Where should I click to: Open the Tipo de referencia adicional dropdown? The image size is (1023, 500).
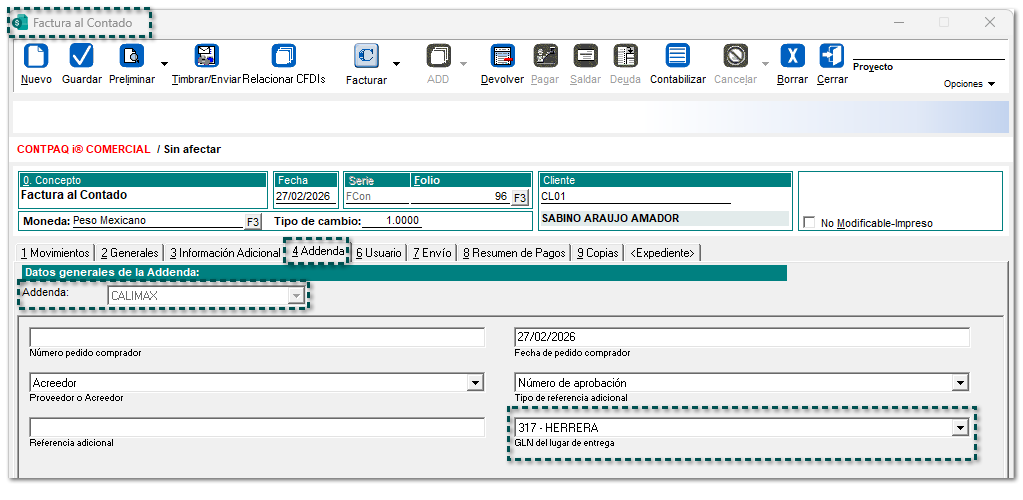point(960,383)
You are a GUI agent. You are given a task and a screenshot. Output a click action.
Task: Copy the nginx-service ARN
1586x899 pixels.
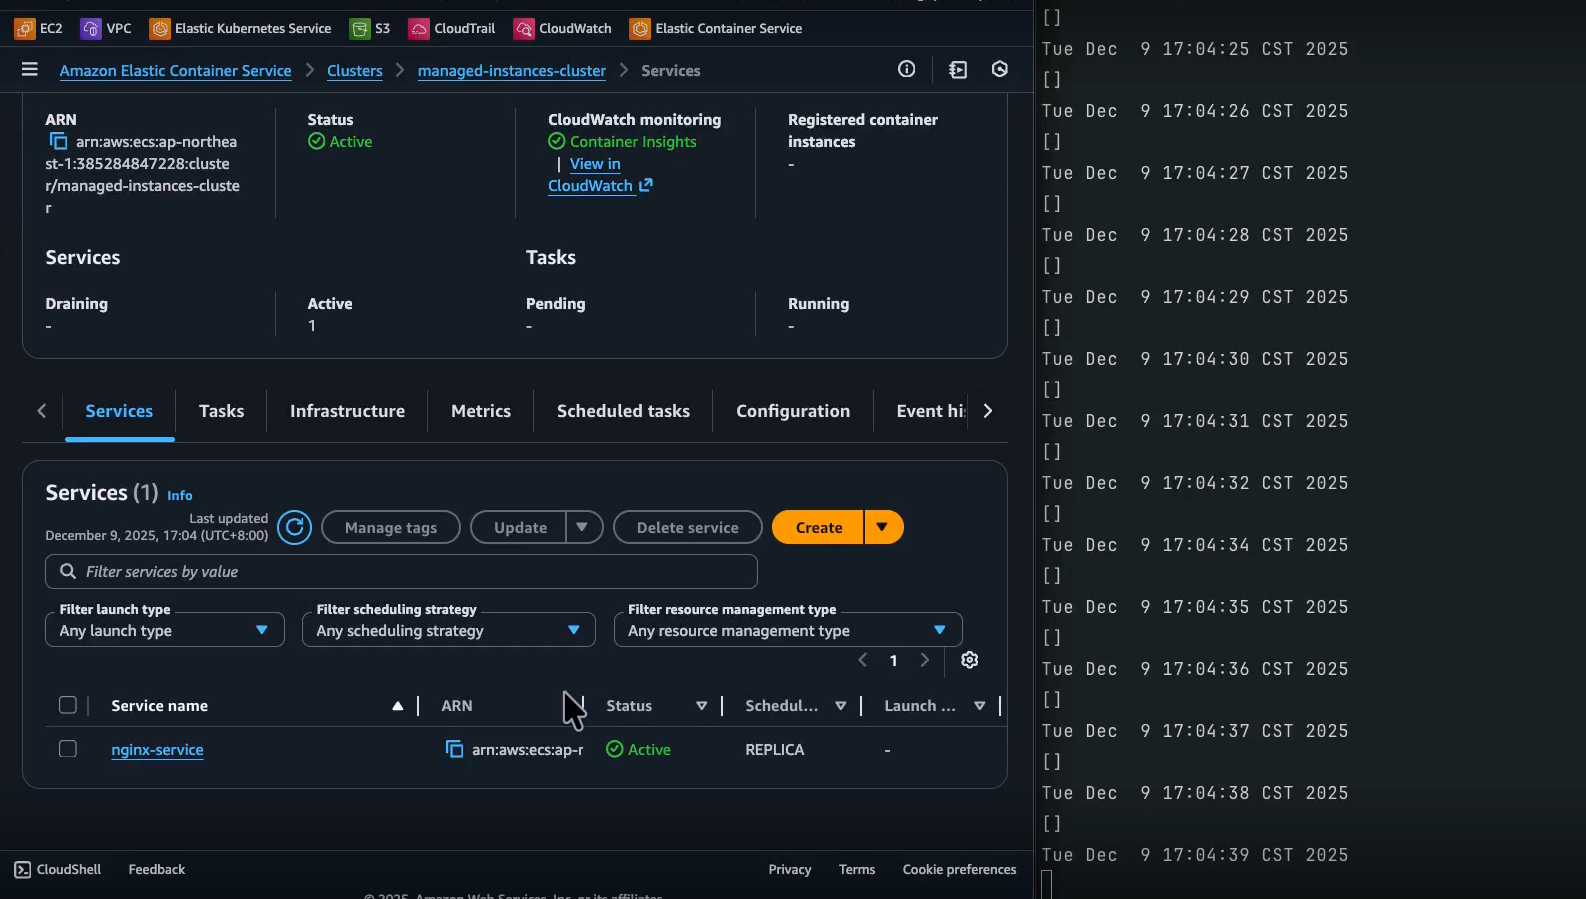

_WORK TO BE COMPLETED:_
From the first line to the last, output the data exactly; skip any pictures.

_RESPONSE TO THIS EXERCISE:_
Where should I click to: Open the Tipo de referencia adicional dropdown? The image size is (1023, 500).
point(960,383)
You are a GUI agent. You are given a task and a screenshot. Output a click action.
Task: Copy the nginx-service ARN
1586x899 pixels.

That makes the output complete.